Through carefully structured activities, we learned how groups of people respond to each other and develop over time, how their confidence grows and how different characters take on different roles. We also learned about ourselves, and how we would need to adapt and change if we were to help others to find their own voices and develop the confidence to suggest their own solutions and make their own decisions. Although none of us knew each other at the start of the course, through praying, eating and working together towards our common goal, we became remarkably close and felt safe in each other's company. At the end of the third day, we left feeling inspired and empowered.

In January, we reconvened for a single day. Christmas had passed, with all its busyness and excitement, and several of us were feeling a bit wobbly and in need of reassurance about what we had taken on. Once again, our doubts were dispelled as we looked at the more practical aspects of setting up a group, and explored the merits of different parenting resources.

Now to set up a group! As we returned home, Vanessa and I discussed possible avenues for reaching parents. I live in a Warwickshire village and have links with the local school so felt this would be the best place to start. Vanessa, on the other hand, would be exploring possibilities through her church and Mothers’ Union connections. I approached our head teacher, who was very enthusiastic, and over time we agreed that the best group to target would be parents of nursery and reception children. In June I sent out an initial flier to test for interest among parents. There was not a single response! At the same time, unbeknown to me, Vanessa was discovering that although parents were happy to chat about the challenges of parenting informally, they were reluctant to commit to a weekly group. There appeared to be a stigma attached to ‘parenting courses’ - people immediately felt threatened, as though they were being criticised for their parenting.

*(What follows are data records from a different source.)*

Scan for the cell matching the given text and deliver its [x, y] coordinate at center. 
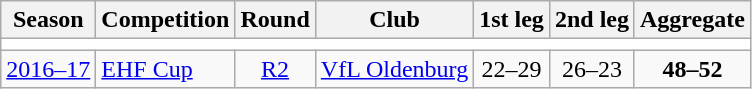
48–52 [692, 69]
22–29 [512, 69]
2016–17 [48, 69]
EHF Cup [166, 69]
Club [394, 20]
VfL Oldenburg [394, 69]
1st leg [512, 20]
Season [48, 20]
26–23 [592, 69]
2nd leg [592, 20]
R2 [275, 69]
Round [275, 20]
Aggregate [692, 20]
Competition [166, 20]
Return [x, y] of the center of cell containing provided text 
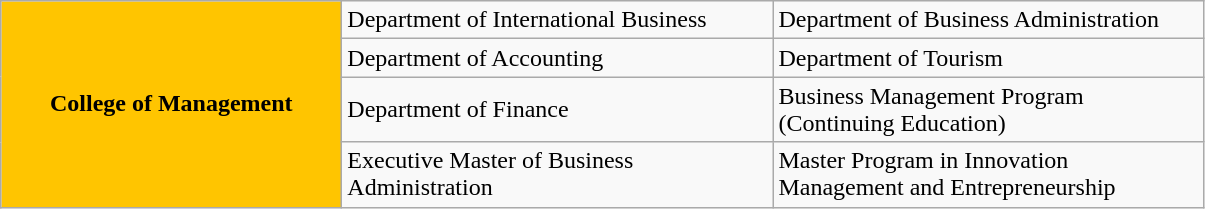
Master Program in Innovation Management and Entrepreneurship [988, 174]
Department of Business Administration [988, 20]
Department of Accounting [558, 58]
Executive Master of Business Administration [558, 174]
Department of Tourism [988, 58]
College of Management [172, 104]
Department of International Business [558, 20]
Department of Finance [558, 110]
Business Management Program (Continuing Education) [988, 110]
Capture the cell that displays the provided text and extract its (x, y) central coordinate. 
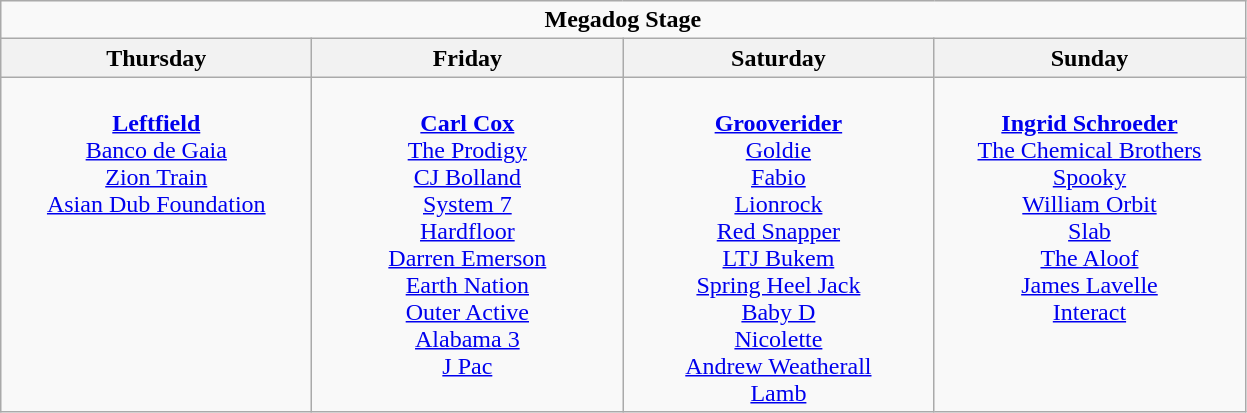
Sunday (1090, 58)
Thursday (156, 58)
Ingrid Schroeder The Chemical Brothers Spooky William Orbit Slab The Aloof James Lavelle Interact (1090, 244)
Saturday (778, 58)
Carl Cox The Prodigy CJ Bolland System 7 Hardfloor Darren Emerson Earth Nation Outer Active Alabama 3 J Pac (468, 244)
Leftfield Banco de Gaia Zion Train Asian Dub Foundation (156, 244)
Grooverider Goldie Fabio Lionrock Red Snapper LTJ Bukem Spring Heel Jack Baby D Nicolette Andrew Weatherall Lamb (778, 244)
Megadog Stage (623, 20)
Friday (468, 58)
Return the (X, Y) coordinate for the center point of the cell that contains the specified text.  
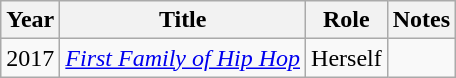
Notes (421, 20)
Year (30, 20)
Herself (347, 58)
2017 (30, 58)
Title (183, 20)
First Family of Hip Hop (183, 58)
Role (347, 20)
Output the [X, Y] coordinate of the center of the cell containing the given text.  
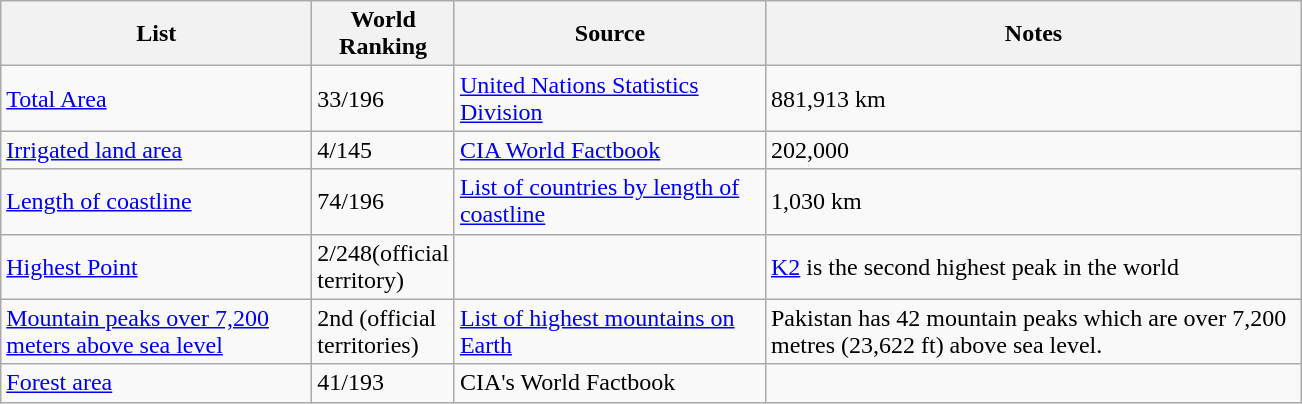
41/193 [384, 383]
1,030 km [1033, 202]
Forest area [156, 383]
202,000 [1033, 150]
List of highest mountains on Earth [610, 332]
Total Area [156, 98]
Length of coastline [156, 202]
United Nations Statistics Division [610, 98]
2/248(official territory) [384, 266]
List of countries by length of coastline [610, 202]
881,913 km [1033, 98]
List [156, 34]
CIA's World Factbook [610, 383]
2nd (official territories) [384, 332]
CIA World Factbook [610, 150]
Mountain peaks over 7,200 meters above sea level [156, 332]
33/196 [384, 98]
74/196 [384, 202]
World Ranking [384, 34]
Notes [1033, 34]
Source [610, 34]
Pakistan has 42 mountain peaks which are over 7,200 metres (23,622 ft) above sea level. [1033, 332]
Highest Point [156, 266]
Irrigated land area [156, 150]
K2 is the second highest peak in the world [1033, 266]
4/145 [384, 150]
Provide the [x, y] coordinate of the cell's center where the given text is located.  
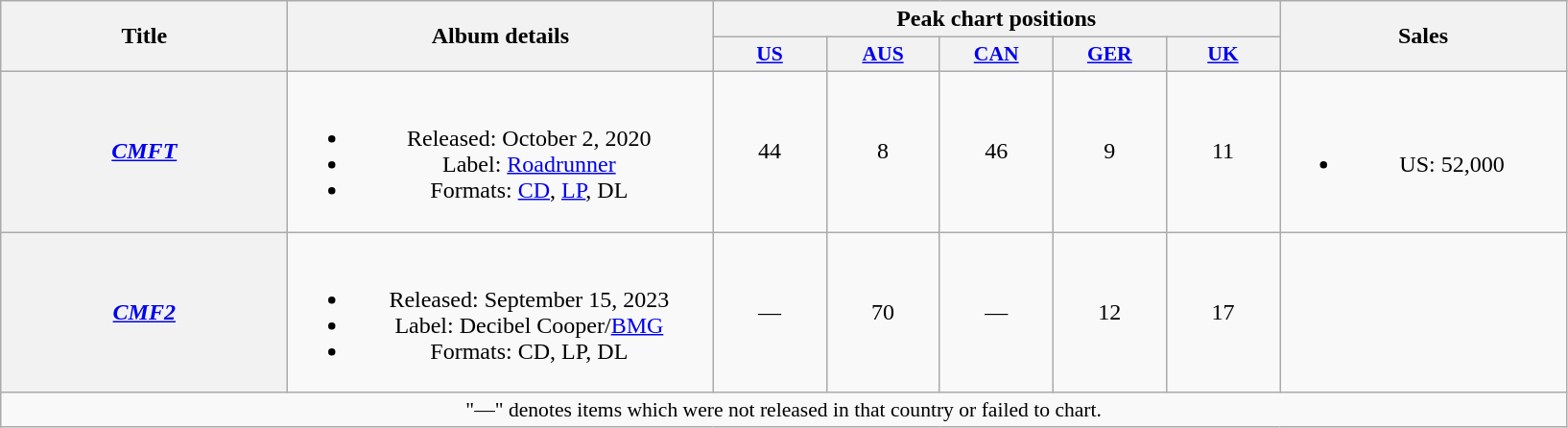
CMF2 [144, 313]
Peak chart positions [996, 19]
17 [1223, 313]
Sales [1424, 36]
70 [883, 313]
12 [1109, 313]
8 [883, 152]
"—" denotes items which were not released in that country or failed to chart. [784, 410]
Released: October 2, 2020Label: RoadrunnerFormats: CD, LP, DL [501, 152]
44 [770, 152]
9 [1109, 152]
Album details [501, 36]
US [770, 55]
Released: September 15, 2023Label: Decibel Cooper/BMGFormats: CD, LP, DL [501, 313]
Title [144, 36]
46 [996, 152]
CMFT [144, 152]
11 [1223, 152]
UK [1223, 55]
CAN [996, 55]
US: 52,000 [1424, 152]
GER [1109, 55]
AUS [883, 55]
For the text-containing cell, return its midpoint in [x, y] coordinate format. 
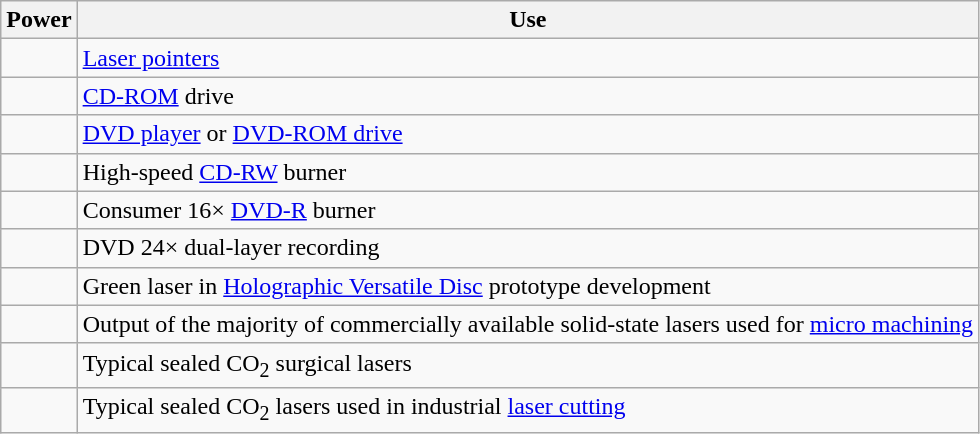
DVD player or DVD-ROM drive [528, 134]
Use [528, 20]
Laser pointers [528, 58]
High-speed CD-RW burner [528, 172]
Typical sealed CO2 lasers used in industrial laser cutting [528, 410]
Green laser in Holographic Versatile Disc prototype development [528, 286]
Output of the majority of commercially available solid-state lasers used for micro machining [528, 324]
Power [39, 20]
DVD 24× dual-layer recording [528, 248]
CD-ROM drive [528, 96]
Typical sealed CO2 surgical lasers [528, 365]
Consumer 16× DVD-R burner [528, 210]
Detect which cell encompasses the target text, then output its (x, y) center coordinate. 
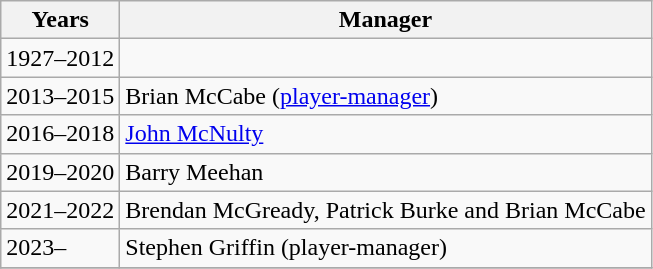
Barry Meehan (386, 172)
2019–2020 (60, 172)
John McNulty (386, 134)
Stephen Griffin (player-manager) (386, 248)
2021–2022 (60, 210)
2016–2018 (60, 134)
1927–2012 (60, 58)
Manager (386, 20)
2023– (60, 248)
Brendan McGready, Patrick Burke and Brian McCabe (386, 210)
Brian McCabe (player-manager) (386, 96)
2013–2015 (60, 96)
Years (60, 20)
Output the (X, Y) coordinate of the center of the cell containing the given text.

Feeling rather disheartened, Vanessa emailed me to ask how I was getting on. We decided to work together and planned an introductory session at my local school in September. To our delight, seven mums and their toddlers attended this session, and an eighth joined the group shortly afterwards. We planned our sessions carefully, with the invaluable support of Karen, our local Parent Facilitator Coordinator. We chose what we felt would be the most accessible and useful activities and did our best to be reassuring and to ‘facilitate’ rather than take on the role of ‘teacher’ - something I knew I had to work hard at! The parents themselves were so encouraging, and were very grateful and excited by what they were discovering, such as the positive effects of listening to and encouraging their little ones.

But they weren’t the only ones who were learning. We made mistakes, such as planning too many activities, which left the mums less time for discussion - the part they enjoyed and found most valuable. However, by evaluating each session, we were able to see where we had gone wrong and could avoid making the same mistakes again. At the end, the mums said they had found the course valuable in many ways, not just for improving their skills but helping them gain confidence as parents. Also (and possibly more importantly) they have become friends with each other, having previously felt very isolated and alone.

I am so grateful to Mothers’ Union for giving me this opportunity. And what’s more, we have been approached to run another group next term!